A 38- or 42-mm cookie cutter is used to outline the full-thickness skin graft site. A full-thickness skin graft is then harvested and defatted ( Fig. 21.1H ). Its incision site is closed in two layers accordingly. The skin graft is then placed through the reconstructed nipple to form the new alveolar circle and closed in both inner and outer circles with absorbable suture ( Fig. 21.1I ). At the end of the procedure, the reconstructed nipple is protected with a nipple protector and the areolar skin graft is immobilized with Steri-Strips ( Fig. 21.1J ).

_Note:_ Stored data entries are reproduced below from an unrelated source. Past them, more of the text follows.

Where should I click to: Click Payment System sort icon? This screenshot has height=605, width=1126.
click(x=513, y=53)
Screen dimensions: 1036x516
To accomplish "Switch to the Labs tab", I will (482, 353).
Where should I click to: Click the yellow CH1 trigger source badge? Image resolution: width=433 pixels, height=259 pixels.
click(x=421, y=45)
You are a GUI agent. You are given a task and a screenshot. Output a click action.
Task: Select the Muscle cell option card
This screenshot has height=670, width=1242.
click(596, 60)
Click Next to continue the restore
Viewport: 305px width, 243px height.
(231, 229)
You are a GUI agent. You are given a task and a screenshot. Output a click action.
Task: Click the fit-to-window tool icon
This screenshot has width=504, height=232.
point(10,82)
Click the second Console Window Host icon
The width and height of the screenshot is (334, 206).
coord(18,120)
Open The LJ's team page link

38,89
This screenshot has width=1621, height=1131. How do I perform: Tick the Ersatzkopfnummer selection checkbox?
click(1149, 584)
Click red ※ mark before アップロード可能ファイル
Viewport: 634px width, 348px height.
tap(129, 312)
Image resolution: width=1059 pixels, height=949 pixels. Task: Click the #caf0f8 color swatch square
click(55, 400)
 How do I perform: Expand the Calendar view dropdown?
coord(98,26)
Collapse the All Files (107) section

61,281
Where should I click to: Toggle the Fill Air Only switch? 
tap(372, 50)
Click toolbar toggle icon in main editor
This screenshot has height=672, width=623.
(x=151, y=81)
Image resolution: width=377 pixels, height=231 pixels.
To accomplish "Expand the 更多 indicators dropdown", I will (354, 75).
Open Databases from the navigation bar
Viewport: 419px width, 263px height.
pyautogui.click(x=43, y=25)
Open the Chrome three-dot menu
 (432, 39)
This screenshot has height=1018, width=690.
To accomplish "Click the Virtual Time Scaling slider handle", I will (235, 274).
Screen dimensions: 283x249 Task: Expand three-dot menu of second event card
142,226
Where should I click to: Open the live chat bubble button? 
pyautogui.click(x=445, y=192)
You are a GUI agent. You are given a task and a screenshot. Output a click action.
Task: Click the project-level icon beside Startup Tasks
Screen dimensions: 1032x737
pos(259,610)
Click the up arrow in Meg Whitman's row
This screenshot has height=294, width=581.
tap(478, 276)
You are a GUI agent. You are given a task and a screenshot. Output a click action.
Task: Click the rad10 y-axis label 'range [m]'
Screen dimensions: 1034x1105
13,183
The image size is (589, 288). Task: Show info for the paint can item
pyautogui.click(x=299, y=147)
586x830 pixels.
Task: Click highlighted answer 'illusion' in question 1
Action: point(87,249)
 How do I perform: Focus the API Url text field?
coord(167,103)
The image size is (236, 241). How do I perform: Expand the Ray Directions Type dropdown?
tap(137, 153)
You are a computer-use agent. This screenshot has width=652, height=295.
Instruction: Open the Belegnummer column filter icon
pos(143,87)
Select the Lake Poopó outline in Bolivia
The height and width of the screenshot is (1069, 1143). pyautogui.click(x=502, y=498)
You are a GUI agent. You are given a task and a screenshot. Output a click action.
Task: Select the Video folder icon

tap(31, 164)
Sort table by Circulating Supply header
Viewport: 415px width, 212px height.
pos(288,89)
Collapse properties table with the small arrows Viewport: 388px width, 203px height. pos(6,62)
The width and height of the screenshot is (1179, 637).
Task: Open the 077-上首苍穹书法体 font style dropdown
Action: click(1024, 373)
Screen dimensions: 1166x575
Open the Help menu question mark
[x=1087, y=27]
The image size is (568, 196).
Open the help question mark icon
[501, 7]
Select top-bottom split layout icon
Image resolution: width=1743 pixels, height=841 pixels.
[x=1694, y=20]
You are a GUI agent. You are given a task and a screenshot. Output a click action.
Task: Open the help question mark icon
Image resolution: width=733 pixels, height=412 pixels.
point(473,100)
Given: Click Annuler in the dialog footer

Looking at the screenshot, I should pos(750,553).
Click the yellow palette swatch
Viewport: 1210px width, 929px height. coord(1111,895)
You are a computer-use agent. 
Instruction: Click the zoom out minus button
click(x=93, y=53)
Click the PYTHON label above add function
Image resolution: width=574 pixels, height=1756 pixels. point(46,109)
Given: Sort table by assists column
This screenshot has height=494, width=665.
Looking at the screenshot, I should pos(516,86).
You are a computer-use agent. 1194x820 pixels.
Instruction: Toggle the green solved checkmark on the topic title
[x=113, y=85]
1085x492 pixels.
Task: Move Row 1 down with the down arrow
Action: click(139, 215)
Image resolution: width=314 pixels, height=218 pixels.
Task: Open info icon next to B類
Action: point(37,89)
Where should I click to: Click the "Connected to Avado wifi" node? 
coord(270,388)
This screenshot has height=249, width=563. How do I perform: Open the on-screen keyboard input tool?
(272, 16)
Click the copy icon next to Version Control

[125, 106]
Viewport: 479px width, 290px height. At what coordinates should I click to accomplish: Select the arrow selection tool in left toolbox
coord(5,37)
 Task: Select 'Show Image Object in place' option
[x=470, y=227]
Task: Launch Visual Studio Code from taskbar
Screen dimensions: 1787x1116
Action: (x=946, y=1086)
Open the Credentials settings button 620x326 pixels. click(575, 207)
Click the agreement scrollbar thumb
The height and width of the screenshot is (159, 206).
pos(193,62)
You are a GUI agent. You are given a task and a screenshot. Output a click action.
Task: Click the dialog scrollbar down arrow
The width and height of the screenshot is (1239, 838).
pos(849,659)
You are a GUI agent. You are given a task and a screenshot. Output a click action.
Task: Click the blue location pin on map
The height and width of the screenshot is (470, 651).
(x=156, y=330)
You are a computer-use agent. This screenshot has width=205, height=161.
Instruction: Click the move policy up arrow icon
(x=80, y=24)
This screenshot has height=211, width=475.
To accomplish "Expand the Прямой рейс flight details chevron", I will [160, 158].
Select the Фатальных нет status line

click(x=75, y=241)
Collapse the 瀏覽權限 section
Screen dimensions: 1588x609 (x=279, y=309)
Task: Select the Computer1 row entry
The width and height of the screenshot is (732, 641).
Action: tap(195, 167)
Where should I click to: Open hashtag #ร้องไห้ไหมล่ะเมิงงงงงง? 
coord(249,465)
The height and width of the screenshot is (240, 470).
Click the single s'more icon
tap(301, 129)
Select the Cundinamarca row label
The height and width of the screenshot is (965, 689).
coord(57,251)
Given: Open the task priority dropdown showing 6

If NAC reconstruction is performed over an implant-based reconstruction, derma-fat graft can be added to the reconstructed nipple before its final closure to add projection for possible better long-term results. It can be conveniently harvested during a skin graft harvest for areolar reconstruction. Within a planned excision of a full-thickness skin graft, a derma-fat graft (4 × 3 × 3 mm) can be made first after de-epithelialization ( Fig. 21.2A ). In general, two pieces would be needed for each nipple reconstruction and more optimal projection can be achieved with this approach ( Fig. 21.2B,C ). In addition, the design of a skate flap can also be orientated inferiorly to accommodate the location of a mastectomy scar ( Fig. 21.3 ).